Now Chancellor is changing its name to "AMFM", to match
its NASDAQ ticker symbol -- which might make more sense if it
weren't for those rumors that the company is about to move its
stock to the New York Stock Exchange, where it will be known
as simply "AFM".
- From CANADA this week comes word of a new owner for Ottawa's
CJMJ (100.3) and CFGO (1200). Rawlco, which sold its Calgary
stations to Rogers earlier in the week, will spin the outlets
in the nation's capital to the CHUM group, which already owns
CFRA (580), CKKL (93.9), and CHRO (Channel 43/Channel 5 Pembroke)
in the market. CJMJ's soft AC "Majic 100" is the market's
ratings leader, and CFGO's new sports format makes a nice complement
to CFRA's news-talk dominance.
New England Radio Watcher, May 26, 1994
-
- After an admittedly poorly-concealed courtship, American
Radio Systems (WRKO-680/WHDH-850/WBMX-98.5 Boston) has agreed
to buy WCGY-93.7/WCCM-800 Lawrence MA from Curt Gowdy for a reported
$12+ million. WCCM will have to be spun off to meet the two-AMs
to a market standard. ARS says it's looking for someone in the
Lawrence community. As for album-rocker CGY, which uses 50kw
from a 131 meter stick in Andover MA (20 miles N of Boston),
ARS is saying there won't be much in the way of format changes...
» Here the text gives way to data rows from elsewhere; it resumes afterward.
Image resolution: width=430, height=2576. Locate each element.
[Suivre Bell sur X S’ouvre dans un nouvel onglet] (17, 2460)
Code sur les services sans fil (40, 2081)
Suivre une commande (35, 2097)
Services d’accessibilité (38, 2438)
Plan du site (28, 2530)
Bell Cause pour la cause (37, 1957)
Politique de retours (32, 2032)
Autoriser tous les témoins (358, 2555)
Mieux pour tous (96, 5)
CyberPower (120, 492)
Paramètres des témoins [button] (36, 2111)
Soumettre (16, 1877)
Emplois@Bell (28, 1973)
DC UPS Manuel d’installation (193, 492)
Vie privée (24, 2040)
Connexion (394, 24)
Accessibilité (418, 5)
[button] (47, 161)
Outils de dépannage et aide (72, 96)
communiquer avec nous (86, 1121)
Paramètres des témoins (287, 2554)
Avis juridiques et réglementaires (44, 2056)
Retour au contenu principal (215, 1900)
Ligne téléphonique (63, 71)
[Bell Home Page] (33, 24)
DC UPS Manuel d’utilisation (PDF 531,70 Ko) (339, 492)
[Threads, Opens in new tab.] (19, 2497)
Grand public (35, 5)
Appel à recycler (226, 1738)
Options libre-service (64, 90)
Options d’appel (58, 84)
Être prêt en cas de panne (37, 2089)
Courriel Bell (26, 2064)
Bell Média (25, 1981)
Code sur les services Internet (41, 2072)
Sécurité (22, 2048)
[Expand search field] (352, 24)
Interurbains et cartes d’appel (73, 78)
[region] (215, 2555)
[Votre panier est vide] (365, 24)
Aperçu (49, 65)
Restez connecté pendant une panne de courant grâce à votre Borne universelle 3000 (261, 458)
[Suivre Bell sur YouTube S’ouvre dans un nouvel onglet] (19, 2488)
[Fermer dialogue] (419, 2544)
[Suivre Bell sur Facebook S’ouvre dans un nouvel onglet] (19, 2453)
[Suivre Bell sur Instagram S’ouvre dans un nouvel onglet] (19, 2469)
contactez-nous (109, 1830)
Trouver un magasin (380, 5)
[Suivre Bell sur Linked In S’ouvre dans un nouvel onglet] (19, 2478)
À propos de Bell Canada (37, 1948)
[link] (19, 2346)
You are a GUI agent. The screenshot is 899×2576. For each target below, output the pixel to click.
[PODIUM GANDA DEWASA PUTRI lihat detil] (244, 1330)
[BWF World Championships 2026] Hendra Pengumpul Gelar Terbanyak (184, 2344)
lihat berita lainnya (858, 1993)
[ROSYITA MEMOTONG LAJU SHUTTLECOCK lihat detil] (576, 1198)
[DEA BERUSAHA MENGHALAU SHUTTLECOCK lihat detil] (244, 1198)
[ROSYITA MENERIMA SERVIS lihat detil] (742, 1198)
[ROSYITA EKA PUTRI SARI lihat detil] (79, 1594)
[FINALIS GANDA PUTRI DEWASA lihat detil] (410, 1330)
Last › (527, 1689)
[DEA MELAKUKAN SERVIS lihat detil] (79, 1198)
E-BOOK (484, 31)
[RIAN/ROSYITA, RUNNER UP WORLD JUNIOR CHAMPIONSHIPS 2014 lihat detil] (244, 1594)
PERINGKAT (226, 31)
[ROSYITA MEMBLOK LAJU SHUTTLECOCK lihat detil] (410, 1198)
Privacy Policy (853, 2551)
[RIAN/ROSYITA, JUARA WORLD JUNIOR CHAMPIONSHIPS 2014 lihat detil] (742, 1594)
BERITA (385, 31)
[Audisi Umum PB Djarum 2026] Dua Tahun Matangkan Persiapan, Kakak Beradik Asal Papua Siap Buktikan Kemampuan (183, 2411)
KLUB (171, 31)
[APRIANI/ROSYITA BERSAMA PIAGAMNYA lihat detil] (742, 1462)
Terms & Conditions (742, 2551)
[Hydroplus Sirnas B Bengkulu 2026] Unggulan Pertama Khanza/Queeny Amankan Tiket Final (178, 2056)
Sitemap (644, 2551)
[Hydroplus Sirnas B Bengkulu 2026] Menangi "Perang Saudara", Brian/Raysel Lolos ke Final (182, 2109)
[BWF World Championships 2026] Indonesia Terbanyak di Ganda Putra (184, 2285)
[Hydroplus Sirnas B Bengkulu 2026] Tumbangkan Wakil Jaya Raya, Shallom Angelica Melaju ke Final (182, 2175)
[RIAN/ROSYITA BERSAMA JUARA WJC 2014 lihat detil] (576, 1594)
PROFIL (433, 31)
at least until they see what Pyramid (WXKS-1430/107.9) does with
its now-finalized purchase of CHuRban WJMN-94.5. ARS is promising
technical improvements to pump more signal into downtown Boston
and the southern suburbs, where the CGY signal is shaky.
- The other sale in the works is WMFP-TV Lawrence/Boston, the
very independent Channel 62 that transmits from One Beacon Street
in Boston, putting almost no signal over its city of license.
Owner and former radio talk host Avi Nelson is selling out, in
every sense of the term, to Shop at Home network. No more "interactive"
video vaudeville...no more overflow for the NBC shows WBZ-TV
declines to carry...no more MSTV public-domain '30s movies.